毛泽东对于组织城市医疗卫生人员到农村去十分重视。1965年年初,随着“四清”运动的推行,他做出指示,要求城市的医务工作人员到农村去防病治病,并帮助做一些培养乡村医生的工作。卫生部随即在城市医务人员中抽调人员组织医疗队,分期分批到农村巡回医疗,进行防病治病,在农村就地培养不脱产的医疗卫生人员,并将此作为一种制度推行。对于中央的指示,各地纷纷作为具体工作严格执行。各省都有一大批医学专家、教授、名医和骨干力量到农村去巡回医疗,他们因陋就简,和农村群众一起,积极为当地防病治病,组建基层医疗机构,开办卫生积极分子学习班,为当地培训卫生人员,做出了很大贡献。人民解放军也积极响应党中央的号召,组织军队医务人员深入到农村和边疆地区,参加巡回医疗,有力地支援了农村的医疗卫生工作,有效地缓解了农村缺医少药的状况。
多年来我国广大农民群众看病吃药问题一直是一个大问题,医疗卫生资源主要集中在城市。针对此种现实,1965年9月1日,《人民日报》发表社论《切实把医疗卫生工作的重点放到农村去》,发出号召,“城市医院向农民开门,彻底实现城市医疗卫生工作的革命化;要求医疗卫生工作,特别是专区以上城市的医疗卫生工作,有计划地有领导地组织医务人员长期地或者短期地下乡上山,把医药送到农村去”。
这样,摆在各级卫生部门和全体医药卫生人员面前的一个头等重要的任务,“就是面向农村,面向五亿农民,坚决地迅速地切实把医药卫生工作的重点放到农村去”。

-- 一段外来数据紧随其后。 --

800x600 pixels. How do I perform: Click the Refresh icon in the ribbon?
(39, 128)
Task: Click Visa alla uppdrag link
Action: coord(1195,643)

20世纪60~70年代,全国医务人员热烈响应党中央、毛主席提出的面向工农兵,大力支援农业的号召,组织城市医疗队和军队医疗队,到农村、林区和牧区进行巡回医疗。绝大部分省、市医疗队,都有专家、教授、名中医参加。医疗队在农村,受到广大贫下中农的欢迎,农民把他们称作“毛主席派来的好医生”。他们不断穿梭于广大农村地区,“为农村培养了数以万计的卫生保健人员,为赤脚医生队伍的发展壮大提供了强大的智力支持”。同时,许多城市医疗卫生部门还“伸腿”到农村,与农村卫生组织建立固定协作关系,全面支援农村卫生建设。
各行各业也都大力支持巡回医疗队。中华人民共和国商业部曾经向各省、直辖市、自治区商业厅、局发出通知,要求各地做好下乡巡回医疗队需要的药品和医疗器械的供应工作,各地的商业部门应指定专人负责,做到哪里有医哪里就有药。“各级医药商业部门在安排整个农村医药供应的同时,一定要积极主动配合下乡巡回医疗队,切实做好对他们需要的药品和器械的供应。”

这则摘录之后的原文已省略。